0 0
Read Time:4 Minute, 24 Second

Dünyanın saygın haber dergilerinden Newsweek'in başyazarı Fareed Zakaria, derginin bu haftaki sayısında Türkiye'de son dönemde yaşanan siyasi gelişmeleri ve Abdullah Gül ile telefonda yaptığı röportajı yazdı. 

Daha önce Financial Times gazetesine verdiği demeçte kendisine cumhurbaşkanlığı seçimi öncesinde orduya bilgi verilip verilmediğine ilişkin sorulara sinirlenen Gül, Newsweek röportajında da orduyla ilgili sorulara maruz kaldı. Gül, dergiye çok ilginç açıklamalar yaptı. İşte Gül-Zakaria röportajı:

Zakaria:AKP'nin sizi Cumhurbaşkanlığı köşküne çıkarttıktan sonra uygulamak istediği gizli bir İslami gündemi mi vardı?

Gül: Hayır. Şu söyleyeceklerime bir kulak verin. 4.5 yıllık hükümetimiz döneminde yaptıklarımıza bir bakın. Bu ülkeyi Avrupa Birliği'nin bir üyesi yapabilmek için Türkiye tarihindeki tüm partilerden daha fazla çalıştık. Ekonomiyi serbestleştiren, insan haklarını geliştiren yüzlerce yasayı geçirdik. Eğer Türkiye'yi İslamize etmek isteseydik bunları yapar mıydık?

Zakaria: Sizce Türkiye, gelecekte bir gün şeriat yasalarını adapte etmeli mi?

Gül: Hayır. Türkiye'ye şeriatın gelmesi gibi bir olasılık kesinlikle olamaz. Biz Türkiye'nin yasalarını Avrupa Birliği normlarına uygun olarak değiştiriyoruz. Bu şeriat mı?

Zakaria: Peki ya başörtüsü konusu?

Gül: Kimseyi başörtüsü takmaya davet etmek ya da zorlamak gibi bir niyetim yok. Bu, kişisel bir tercihtir. Ailemdeki tüm kadınlar baş örtüsü takmıyor. Ben kendi ailemdeki kadınlara baş örtüsü konusunda bir şey söylemezken, neden diğerlerine söyleyeyim? Böyle bir şey yapmaya kalksam, zaten en başta kendi ailemden olumsuz tepki alırım.

Zakaria: Ordunun bundan sonraki tutumu sizce nasıl olacak?

Gül: Son bir hafta içinde komutanlarla birkaç kez görüştüm. Demokrasiye saygı göstereceklerine eminim. Modern demokrasilerde ordunun müdahale gibi bir rolü olamaz. Ancak onların kaygılarını da anlıyorum. Ve bunları çözmek için beraber çalışacağız. Bir Türk olarak ordumuzla gurur duyuyorum. Ve Türk hükümetinin Dışişleri Bakanı olarak onlarla çok iyi ilişkilere sahibim.

Zakaria: İslam ve demokrasi birbirine uygun mu?

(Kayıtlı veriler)
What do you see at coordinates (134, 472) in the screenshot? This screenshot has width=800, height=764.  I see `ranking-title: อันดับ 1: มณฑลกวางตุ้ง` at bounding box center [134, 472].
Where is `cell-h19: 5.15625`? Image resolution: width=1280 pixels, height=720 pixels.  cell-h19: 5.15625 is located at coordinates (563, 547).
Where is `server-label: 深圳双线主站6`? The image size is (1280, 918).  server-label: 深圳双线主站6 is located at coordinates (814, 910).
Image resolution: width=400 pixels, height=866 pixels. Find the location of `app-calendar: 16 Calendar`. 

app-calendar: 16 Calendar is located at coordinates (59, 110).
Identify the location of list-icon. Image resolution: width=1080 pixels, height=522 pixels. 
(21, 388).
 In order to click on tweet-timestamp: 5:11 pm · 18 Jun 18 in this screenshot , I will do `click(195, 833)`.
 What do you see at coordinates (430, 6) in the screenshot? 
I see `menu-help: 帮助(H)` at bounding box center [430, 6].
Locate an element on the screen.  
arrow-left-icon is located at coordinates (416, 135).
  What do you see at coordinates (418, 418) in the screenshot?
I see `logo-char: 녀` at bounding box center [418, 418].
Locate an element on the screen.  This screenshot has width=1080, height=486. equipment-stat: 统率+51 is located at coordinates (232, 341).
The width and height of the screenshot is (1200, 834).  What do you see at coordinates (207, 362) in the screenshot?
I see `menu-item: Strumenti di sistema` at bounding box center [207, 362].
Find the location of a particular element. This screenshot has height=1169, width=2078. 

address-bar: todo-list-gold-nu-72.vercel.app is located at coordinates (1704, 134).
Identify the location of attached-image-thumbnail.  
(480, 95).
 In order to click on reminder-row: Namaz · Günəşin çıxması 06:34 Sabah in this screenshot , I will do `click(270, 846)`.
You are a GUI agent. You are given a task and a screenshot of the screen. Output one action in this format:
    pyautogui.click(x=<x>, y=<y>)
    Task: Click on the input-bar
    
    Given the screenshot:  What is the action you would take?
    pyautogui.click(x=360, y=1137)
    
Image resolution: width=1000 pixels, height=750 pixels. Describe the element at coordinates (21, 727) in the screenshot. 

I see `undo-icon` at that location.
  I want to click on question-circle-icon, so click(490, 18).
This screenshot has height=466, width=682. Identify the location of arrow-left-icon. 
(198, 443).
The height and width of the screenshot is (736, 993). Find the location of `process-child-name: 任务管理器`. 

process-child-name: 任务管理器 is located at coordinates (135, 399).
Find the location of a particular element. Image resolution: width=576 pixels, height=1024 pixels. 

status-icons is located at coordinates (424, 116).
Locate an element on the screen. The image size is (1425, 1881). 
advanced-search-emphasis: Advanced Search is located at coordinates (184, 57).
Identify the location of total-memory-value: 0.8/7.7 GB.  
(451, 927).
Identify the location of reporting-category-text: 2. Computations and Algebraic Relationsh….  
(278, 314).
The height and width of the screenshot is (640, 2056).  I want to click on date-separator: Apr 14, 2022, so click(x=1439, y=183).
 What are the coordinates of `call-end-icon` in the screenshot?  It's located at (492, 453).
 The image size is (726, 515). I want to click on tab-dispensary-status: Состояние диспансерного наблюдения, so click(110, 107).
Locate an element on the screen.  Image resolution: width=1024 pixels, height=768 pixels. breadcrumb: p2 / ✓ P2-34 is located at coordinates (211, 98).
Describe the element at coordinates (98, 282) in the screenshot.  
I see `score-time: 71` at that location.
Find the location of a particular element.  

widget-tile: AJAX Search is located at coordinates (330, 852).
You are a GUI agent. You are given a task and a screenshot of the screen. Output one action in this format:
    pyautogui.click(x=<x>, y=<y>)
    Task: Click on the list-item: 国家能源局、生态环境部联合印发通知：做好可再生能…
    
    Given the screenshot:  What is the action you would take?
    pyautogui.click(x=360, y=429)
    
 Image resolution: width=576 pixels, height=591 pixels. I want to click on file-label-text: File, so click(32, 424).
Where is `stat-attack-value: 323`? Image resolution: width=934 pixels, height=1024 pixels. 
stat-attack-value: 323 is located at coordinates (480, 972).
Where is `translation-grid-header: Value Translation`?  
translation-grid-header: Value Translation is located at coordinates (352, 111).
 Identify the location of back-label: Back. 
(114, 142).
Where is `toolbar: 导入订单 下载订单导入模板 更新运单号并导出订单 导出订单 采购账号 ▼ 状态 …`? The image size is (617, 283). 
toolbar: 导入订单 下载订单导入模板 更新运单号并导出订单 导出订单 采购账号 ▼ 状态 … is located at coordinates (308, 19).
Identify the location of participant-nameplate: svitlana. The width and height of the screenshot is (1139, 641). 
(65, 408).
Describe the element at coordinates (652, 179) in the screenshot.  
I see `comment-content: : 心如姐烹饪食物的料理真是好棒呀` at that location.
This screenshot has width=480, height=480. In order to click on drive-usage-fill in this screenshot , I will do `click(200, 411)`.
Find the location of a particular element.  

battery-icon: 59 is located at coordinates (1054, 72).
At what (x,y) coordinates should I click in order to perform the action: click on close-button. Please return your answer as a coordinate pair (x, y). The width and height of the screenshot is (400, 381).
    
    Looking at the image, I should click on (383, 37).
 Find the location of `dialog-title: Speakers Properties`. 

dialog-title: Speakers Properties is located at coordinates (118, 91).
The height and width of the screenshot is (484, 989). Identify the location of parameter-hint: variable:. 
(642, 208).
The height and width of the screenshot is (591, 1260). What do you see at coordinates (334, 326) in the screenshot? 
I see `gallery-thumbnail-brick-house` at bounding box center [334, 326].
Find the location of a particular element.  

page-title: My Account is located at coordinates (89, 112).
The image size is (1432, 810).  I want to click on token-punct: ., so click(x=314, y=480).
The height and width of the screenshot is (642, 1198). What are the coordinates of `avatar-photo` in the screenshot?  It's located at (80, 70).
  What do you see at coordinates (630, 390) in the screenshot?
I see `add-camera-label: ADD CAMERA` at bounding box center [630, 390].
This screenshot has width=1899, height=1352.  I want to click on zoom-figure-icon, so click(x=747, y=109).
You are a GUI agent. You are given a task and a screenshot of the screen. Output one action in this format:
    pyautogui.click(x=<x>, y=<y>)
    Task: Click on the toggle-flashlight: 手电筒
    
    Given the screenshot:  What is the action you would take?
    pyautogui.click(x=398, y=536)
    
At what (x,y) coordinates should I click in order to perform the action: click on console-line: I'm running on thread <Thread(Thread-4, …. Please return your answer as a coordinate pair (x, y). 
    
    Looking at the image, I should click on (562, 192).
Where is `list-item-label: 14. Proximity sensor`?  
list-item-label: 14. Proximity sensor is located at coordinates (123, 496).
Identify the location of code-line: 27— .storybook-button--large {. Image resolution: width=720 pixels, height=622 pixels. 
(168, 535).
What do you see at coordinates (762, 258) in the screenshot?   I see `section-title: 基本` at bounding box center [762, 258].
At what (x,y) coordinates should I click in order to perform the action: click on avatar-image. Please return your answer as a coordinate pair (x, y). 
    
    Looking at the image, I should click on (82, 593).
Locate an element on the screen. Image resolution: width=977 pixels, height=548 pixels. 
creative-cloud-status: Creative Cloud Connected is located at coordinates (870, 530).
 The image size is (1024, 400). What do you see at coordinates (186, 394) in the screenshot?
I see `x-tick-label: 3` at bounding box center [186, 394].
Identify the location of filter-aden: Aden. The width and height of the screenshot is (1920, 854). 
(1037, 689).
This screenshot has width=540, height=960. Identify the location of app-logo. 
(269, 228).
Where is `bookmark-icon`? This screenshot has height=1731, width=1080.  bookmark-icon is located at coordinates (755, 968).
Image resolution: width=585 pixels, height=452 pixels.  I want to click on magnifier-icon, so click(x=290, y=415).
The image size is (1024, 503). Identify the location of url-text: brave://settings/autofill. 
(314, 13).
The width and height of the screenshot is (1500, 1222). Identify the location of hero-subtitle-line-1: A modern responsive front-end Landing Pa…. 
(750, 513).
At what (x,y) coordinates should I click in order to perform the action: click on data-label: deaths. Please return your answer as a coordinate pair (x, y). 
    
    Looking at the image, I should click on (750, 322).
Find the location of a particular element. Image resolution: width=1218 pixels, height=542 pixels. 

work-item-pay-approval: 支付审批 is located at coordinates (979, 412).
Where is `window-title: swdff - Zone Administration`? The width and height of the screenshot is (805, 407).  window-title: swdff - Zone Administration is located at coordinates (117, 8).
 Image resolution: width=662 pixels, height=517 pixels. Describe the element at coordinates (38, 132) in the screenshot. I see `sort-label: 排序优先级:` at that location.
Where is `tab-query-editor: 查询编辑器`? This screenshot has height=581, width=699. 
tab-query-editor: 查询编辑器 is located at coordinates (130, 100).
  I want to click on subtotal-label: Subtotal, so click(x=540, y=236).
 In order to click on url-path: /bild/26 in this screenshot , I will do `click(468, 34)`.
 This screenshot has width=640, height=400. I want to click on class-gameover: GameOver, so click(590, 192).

▸ **Görev A**:
Okuma metnini "Zakaria: Sizce Türkiye, gelecekte" sözcüklerinin geçtiği yerden başlayarak tekrar yazın ve "sizce nasıl olacak?" sözcüklerinden sonra durun.
▸ **Görev B**:
Listede "Describe the element at coordinates (652, 179)" ifadesini içeren satırdan başlayıp "This screenshot has width=480, height=480." ifadesini içeren satırdan sonra durarak yalnızca bu satırları düzenleyin. "Describe the element" yerine "Identify the element" yazın ve başka hiçbir şeyi değiştirmeyin.

▸ **Yanıt A**:
Zakaria: Sizce Türkiye, gelecekte bir gün şeriat yasalarını adapte etmeli mi?

Gül: Hayır. Türkiye'ye şeriatın gelmesi gibi bir olasılık kesinlikle olamaz. Biz Türkiye'nin yasalarını Avrupa Birliği normlarına uygun olarak değiştiriyoruz. Bu şeriat mı?

Zakaria: Peki ya başörtüsü konusu?

Gül: Kimseyi başörtüsü takmaya davet etmek ya da zorlamak gibi bir niyetim yok. Bu, kişisel bir tercihtir. Ailemdeki tüm kadınlar baş örtüsü takmıyor. Ben kendi ailemdeki kadınlara baş örtüsü konusunda bir şey söylemezken, neden diğerlerine söyleyeyim? Böyle bir şey yapmaya kalksam, zaten en başta kendi ailemden olumsuz tepki alırım.

Zakaria: Ordunun bundan sonraki tutumu sizce nasıl olacak?

▸ **Yanıt B**:
Identify the element at coordinates (652, 179) in the screenshot.  
I see `comment-content: : 心如姐烹饪食物的料理真是好棒呀` at that location.
This screenshot has width=480, height=480. In order to click on drive-usage-fill in this screenshot , I will do `click(200, 411)`.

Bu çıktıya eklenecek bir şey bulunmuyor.